Iron Frank | Nov 15, 2002 11:55 PM

What's with the staff at just about every low priced restaurant I go to lately eating and spewing crumbs while working? It's quite a nasty sight and a disturbing trend. I was disappointed to find that the staff at Shanghai Village on Grand St. take it to a new level.

First the positives. My first visit offered up some strong appetizers in a shredded lettuce filled, crispy beef pancake. Much more delicate than the bready variety served at the dumpling shops around. Then an order of carefully made turnip pastries. Wonderfully flakey little bonnets filled with shredded turnip.

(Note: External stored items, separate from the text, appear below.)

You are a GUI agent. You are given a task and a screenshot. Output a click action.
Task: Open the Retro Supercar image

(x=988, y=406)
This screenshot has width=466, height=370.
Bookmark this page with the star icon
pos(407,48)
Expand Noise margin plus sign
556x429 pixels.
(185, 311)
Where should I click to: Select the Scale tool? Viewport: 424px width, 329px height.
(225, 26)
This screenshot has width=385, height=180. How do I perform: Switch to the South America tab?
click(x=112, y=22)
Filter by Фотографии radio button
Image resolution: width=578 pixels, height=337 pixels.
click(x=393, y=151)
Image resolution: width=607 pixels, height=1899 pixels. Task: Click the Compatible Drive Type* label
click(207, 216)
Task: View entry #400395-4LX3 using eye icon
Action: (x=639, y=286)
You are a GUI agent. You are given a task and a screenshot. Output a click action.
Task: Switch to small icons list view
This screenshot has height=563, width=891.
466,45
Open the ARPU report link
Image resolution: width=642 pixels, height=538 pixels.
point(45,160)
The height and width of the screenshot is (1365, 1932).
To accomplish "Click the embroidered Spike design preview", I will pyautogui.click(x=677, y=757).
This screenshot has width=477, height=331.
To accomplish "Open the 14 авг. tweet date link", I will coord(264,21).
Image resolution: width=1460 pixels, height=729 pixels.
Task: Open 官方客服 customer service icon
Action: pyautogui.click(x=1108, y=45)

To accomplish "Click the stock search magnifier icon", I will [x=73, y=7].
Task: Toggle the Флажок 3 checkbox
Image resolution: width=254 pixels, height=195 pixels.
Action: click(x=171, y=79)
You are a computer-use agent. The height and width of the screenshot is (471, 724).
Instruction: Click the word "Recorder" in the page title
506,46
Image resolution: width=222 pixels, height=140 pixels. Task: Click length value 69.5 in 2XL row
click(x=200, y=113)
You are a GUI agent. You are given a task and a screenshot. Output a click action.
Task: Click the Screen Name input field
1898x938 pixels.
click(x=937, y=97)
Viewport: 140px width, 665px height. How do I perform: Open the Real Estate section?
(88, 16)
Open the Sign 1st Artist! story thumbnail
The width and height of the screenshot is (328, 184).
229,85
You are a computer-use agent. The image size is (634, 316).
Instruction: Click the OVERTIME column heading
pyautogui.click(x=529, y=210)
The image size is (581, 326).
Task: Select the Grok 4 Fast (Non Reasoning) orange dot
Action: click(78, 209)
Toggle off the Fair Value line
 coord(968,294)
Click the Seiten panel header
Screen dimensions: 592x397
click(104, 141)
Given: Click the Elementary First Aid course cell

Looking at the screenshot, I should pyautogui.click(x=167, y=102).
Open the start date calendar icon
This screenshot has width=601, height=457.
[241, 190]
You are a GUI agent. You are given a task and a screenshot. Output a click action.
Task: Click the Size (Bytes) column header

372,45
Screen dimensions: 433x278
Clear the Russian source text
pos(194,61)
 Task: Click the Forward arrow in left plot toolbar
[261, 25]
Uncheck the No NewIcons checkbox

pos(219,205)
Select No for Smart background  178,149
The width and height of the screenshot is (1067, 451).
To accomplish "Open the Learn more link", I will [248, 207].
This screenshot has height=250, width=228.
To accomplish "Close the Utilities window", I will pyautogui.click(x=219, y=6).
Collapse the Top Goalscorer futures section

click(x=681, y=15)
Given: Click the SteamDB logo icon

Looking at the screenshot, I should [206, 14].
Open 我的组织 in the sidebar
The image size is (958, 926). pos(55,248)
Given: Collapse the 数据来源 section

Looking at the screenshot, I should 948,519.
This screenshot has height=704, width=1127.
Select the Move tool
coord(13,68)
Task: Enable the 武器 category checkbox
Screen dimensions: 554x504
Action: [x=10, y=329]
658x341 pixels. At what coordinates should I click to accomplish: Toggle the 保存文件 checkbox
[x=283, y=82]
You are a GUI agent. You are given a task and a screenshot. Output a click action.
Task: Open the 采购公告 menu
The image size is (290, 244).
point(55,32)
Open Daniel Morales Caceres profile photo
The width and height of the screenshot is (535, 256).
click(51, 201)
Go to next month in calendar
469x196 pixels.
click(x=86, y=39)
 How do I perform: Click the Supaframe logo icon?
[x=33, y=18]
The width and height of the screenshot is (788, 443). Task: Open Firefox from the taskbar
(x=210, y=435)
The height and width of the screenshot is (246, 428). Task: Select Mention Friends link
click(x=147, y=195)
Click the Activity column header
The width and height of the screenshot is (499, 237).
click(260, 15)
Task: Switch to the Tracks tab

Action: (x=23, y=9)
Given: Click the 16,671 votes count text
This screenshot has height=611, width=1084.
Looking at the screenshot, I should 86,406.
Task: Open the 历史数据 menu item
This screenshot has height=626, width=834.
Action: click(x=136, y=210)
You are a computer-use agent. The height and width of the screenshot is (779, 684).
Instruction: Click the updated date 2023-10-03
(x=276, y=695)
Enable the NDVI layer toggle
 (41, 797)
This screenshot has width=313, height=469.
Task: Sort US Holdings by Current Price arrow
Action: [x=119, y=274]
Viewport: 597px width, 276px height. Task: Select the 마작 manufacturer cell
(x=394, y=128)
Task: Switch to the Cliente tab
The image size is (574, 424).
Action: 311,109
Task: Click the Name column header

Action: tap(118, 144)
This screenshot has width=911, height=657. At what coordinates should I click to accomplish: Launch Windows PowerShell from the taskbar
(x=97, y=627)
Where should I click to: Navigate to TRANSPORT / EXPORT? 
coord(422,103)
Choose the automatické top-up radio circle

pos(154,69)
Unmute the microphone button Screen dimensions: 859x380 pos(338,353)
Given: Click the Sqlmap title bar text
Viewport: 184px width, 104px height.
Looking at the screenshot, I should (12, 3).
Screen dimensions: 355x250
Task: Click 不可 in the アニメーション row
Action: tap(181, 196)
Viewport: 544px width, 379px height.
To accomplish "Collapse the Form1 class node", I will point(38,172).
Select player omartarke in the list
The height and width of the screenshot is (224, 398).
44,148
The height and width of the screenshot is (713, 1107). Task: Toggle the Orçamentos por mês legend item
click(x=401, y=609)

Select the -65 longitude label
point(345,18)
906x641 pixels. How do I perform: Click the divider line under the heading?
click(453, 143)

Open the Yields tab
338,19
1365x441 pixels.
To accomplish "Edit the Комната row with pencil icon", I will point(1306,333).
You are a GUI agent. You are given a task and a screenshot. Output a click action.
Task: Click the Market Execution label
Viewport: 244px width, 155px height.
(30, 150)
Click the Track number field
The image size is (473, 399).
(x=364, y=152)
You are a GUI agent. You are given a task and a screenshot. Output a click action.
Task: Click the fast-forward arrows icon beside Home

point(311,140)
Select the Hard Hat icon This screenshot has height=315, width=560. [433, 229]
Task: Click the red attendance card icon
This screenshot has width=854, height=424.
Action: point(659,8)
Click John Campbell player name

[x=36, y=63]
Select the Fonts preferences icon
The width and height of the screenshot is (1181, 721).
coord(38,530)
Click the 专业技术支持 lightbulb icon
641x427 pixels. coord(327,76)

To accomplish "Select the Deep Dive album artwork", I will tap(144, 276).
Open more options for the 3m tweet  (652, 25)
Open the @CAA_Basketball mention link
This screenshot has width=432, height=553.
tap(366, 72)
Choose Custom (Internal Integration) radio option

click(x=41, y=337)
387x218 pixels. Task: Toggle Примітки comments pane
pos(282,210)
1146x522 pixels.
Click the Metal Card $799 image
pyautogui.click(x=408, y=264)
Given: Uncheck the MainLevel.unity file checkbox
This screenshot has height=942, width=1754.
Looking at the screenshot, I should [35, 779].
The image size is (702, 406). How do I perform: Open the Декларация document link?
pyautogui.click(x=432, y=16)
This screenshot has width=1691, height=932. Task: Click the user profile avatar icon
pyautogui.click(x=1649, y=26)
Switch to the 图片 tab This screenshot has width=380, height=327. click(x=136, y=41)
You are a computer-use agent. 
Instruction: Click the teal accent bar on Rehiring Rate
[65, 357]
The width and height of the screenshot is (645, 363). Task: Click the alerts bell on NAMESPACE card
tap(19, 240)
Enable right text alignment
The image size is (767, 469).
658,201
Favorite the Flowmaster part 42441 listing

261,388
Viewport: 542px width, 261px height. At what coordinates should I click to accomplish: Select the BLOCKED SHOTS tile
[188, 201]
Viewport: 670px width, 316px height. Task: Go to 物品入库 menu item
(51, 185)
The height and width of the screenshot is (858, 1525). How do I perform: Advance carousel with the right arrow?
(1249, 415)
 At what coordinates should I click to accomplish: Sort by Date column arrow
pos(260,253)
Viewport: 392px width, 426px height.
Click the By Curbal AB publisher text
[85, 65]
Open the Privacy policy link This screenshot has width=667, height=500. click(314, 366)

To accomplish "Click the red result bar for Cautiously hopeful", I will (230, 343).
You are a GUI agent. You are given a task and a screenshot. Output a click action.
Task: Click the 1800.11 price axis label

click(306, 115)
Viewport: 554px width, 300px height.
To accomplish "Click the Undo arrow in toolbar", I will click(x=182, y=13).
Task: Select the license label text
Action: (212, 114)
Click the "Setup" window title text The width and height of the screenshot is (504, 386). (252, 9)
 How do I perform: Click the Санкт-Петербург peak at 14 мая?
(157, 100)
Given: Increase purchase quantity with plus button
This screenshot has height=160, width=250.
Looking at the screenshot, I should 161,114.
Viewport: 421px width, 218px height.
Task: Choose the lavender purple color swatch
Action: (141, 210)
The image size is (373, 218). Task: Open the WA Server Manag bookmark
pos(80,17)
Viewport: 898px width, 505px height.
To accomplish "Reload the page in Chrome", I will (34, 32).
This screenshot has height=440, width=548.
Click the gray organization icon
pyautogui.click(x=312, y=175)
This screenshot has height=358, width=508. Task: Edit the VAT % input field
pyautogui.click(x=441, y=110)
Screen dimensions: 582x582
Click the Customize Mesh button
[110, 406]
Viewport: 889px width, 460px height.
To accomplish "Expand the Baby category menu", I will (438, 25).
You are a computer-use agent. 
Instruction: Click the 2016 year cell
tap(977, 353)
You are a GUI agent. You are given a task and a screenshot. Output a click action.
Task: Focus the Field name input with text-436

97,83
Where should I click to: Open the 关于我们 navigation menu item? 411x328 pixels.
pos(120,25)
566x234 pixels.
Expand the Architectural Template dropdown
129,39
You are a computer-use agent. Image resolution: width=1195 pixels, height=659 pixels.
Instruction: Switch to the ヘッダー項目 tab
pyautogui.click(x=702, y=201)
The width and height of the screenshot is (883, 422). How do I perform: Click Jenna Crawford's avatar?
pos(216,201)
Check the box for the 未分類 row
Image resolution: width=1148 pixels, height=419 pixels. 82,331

The next visit I explored the tempting lunch specials. For 4.75 you can get a wonderful combo of soup, rice, and a main course much less dumbed down than most Chinatown lunch specials. The soup was a basic chicken broth with a beautiful cloud of cabbage that floated over it's surface. I was ready to dismiss the soup as a perfunctory offering but on first sip I realized that this was made with loving intent. The broth was so flavorful it took me by surprised. I totally underestimated it as the typical hot and sour glop given out at any number of average neighborhood Chinese joints . It really tantalized my palate as to what else the kitchen is capable of.

An addtional order of kau fu, a sweet dish of cold gluten intermingled with some sea vegetables proved to be a very good version of this classic Shanghai dish.

The main course of lions head was one of the best I've ever had. A humungous pork meatball in a rich brown sauce encircled by tender bok choy. This is true grandma food. It's quite a feat to get something that large to remain so moist but they succeeded and then some.

The problem with the meal began with the entire staff eating and drinking throughout the meal. It's an unsettling trend how in many low budget restaurants the staff seems to be given free reigh to sample the wares. From shwarma joints where the cook is eating pita as he carves up my sandwich to Chinatown bakeries where the staff gives you your coffee with a spray of crumbs from the pastry they're eating. The least they could do is wait until there aren't any customers to watch.

At Shanghai Village the staff nibbled on potato chips, picked at dumpings sitting on the counter, and constantly refilled the cups they had already drinken from at the customer faucet possibly contaminating everyone drinking with whatever germs they were carrying.

The true horror though was one of the most sickening things I've ever seen in a restaurant. One of the younger waiters was aggresively pulling at something in the center of his palm. It looked like a scene from a horror movie involving a mind altering device placed under the skin that could only be removed by violent means. This surgeon in training picked and scraped away at his hands for a full half hour. My only hope was that the manager would see it and have him thrown out in shame. Alas she watched and paid him no mind as he proceeded to rinse the surgical instrument, a cuticle clipper, under the same spigot that the drinking water was coming out of.

I requested the check quickly but the gut wrenching feeling that I got from witnessing this horror stuck with me for days. I would never go back but the less squeamish might wanna try the traditional Shanghai dishes offered.